Lactobacilli themselves give off acids as waste products, which gives sourdough its distinctive tangy flavor.  But it’s this acid that allows for the other method of leavening.  If you throw a little bit of baking soda in a sourdough dough or batter, the alkaline soda will react with the acid, creating C02 gas just like in the classic classroom volcano experiment.  Okay, it happens a bit more slowly.

To make sourdough pancakes, pretty much all you have to do is make a big batch of sourdough starter, then throw in a pinch of baking soda, plus salt and sugar.  That’s it.  You can add an egg, or some milk, but that’s not strictly necessary.

To make sourdough bread, all you have to do is make a big batch of sourdough starter, then add a pinch of salt, and enough additional flour to make bread dough.  You can add a little oil or other ingredients, but you don’t have to.

Okay, down to the hints.

#1.  First off, always remember to reserve a cup or so starter to make the next batch.  This may obvious, but if you use all your starter to make pancakes or bread, you won’t have any left.  The standard procedure is to leave the original culture in the fridge, where it will ferment slowly.  If you take it out and leave it on your counter, it will start fermenting quickly once it warms up.

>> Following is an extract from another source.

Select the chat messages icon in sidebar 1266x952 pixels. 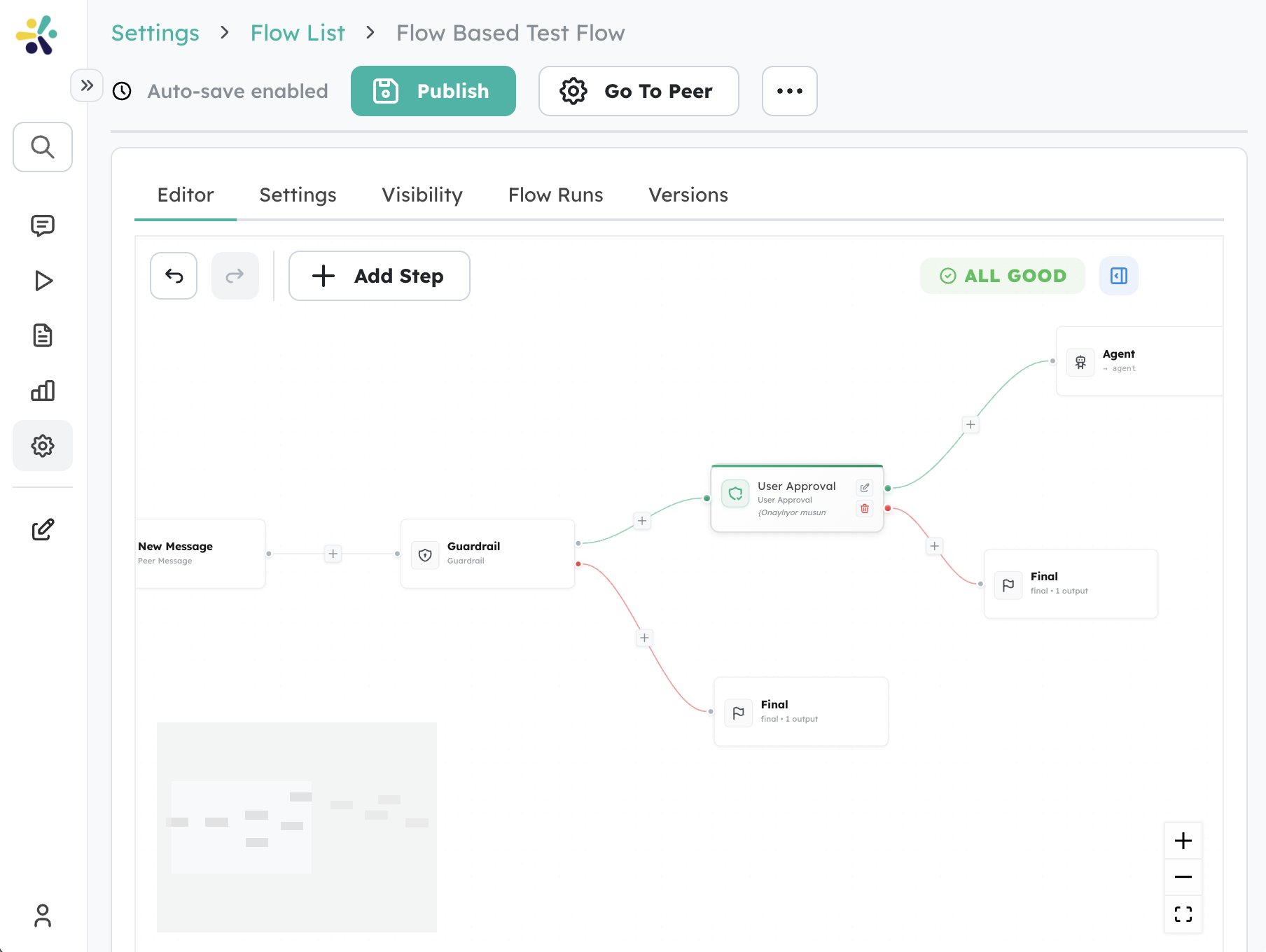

So when I’m going to make bread, I take about 2 cups from the original culture and dump it in a big bowl, then add 1 cup flour and 1 cup water to the original culture and stick it back in the fridge.  Then I add about 2 cups flour and 2 cups lukewarm water to the big bowl, and cover overnight.  All night long, those yeast cells and bacteria are multiplying wildly on my kitchen counter while I sleep.  The next day, that culture is bubbling like mad, and it’s ready to use.

#2.  Use unbleached bread flour.  Even the fastest-rising sourdough cultures aren’t as strong as commercial bread yeasts.  Over the past century, commercial bread yeast makers have been developing faster and more robust yeast products.  They’ve gone from yeast cakes to active dry yeast to rapid-rise yeast.  Rapid-rise, the latest model, works so fast you don’t even need to proof it; you can just toss the dry yeast directly in your bread mix with excellent results.

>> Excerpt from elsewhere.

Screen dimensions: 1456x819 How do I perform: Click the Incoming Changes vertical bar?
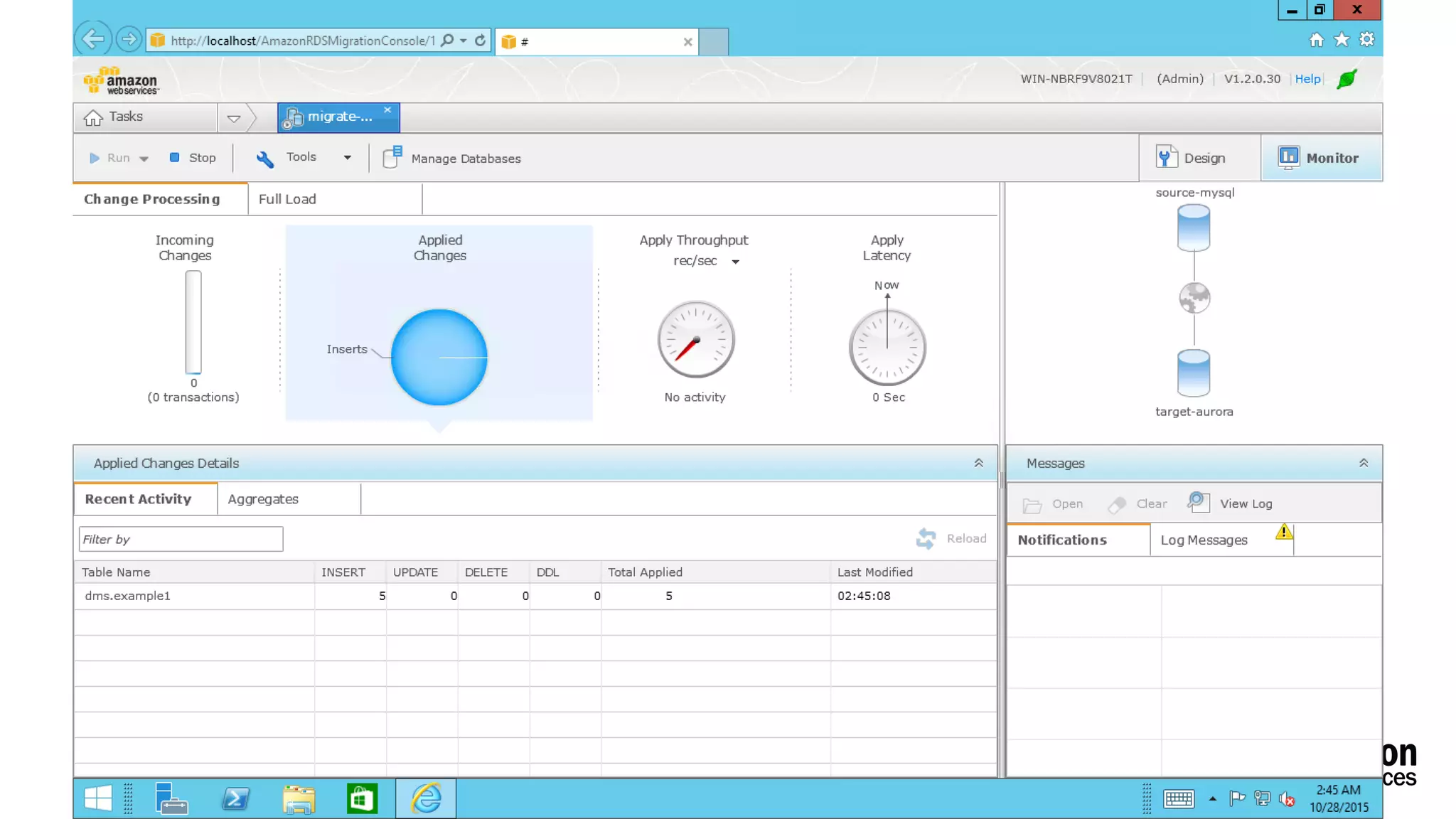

Anyway, because sourdough bread dough doesn’t rise as quickly as regular bread dough, sourdough bread tends to be more dense than regular bread.  That’s not necessarily a bad thing of course, up to a point, but it’s helpful to know how to maximize your dough loft.  The most important thing is to use flour with a high gluten content.  Bread flour has more gluten than all-purpose flour, and unbleached bread flour has the most gluten of all.  Whole wheat flour has lots of gluten, but the extra bran and fiber inhibits the gluten, and a good loaf of sourdough whole wheat can come in handy in home defense situations if your firearm jams.

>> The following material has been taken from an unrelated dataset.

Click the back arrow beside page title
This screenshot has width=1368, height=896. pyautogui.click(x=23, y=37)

As it turns out, when flour is chemically bleached to make it sparkling white, the chemicals break down a bit of the gluten.  Some fancy bakers even add powdered gluten, which you can find in the specialty flours section of the supermarket.

#3.  Let the bread rise for a long time, maybe twice as long as for normal bread.  Sourdough works slowly, so it takes longer to achieve a decent loft.

#4.  Add some commercial yeast.  When I first saw a recipe for sourdough that included active dry yeast as an ingredient, I was dismayed.  That’s cheating!  Then as I looked around I discovered more and more recipes calling for added yeast.  What’s the point of making sourdough if you’re going to add regular yeast anyway?

I guess it is cheating, in a way, but it works.  If you want to have good-tasting, tangy sourdough bread that is also light and with a soft crumb inside, this is a good way to go.  The thought process here is that the sourdough starter provides the traditional flavor, but the extra yeast speeds up the process.  If you are results-oriented in your approach to baking, this is completely acceptable.  If baking is more of a philosophical process for you, you may want to stick with the old method.  But I’ll tell you, I’ve tried this new method of adding yeast, and it works great.  There’s no difference in flavor or in crust texture that I can detect; the only difference in the resultant bread is that it’s higher and lighter.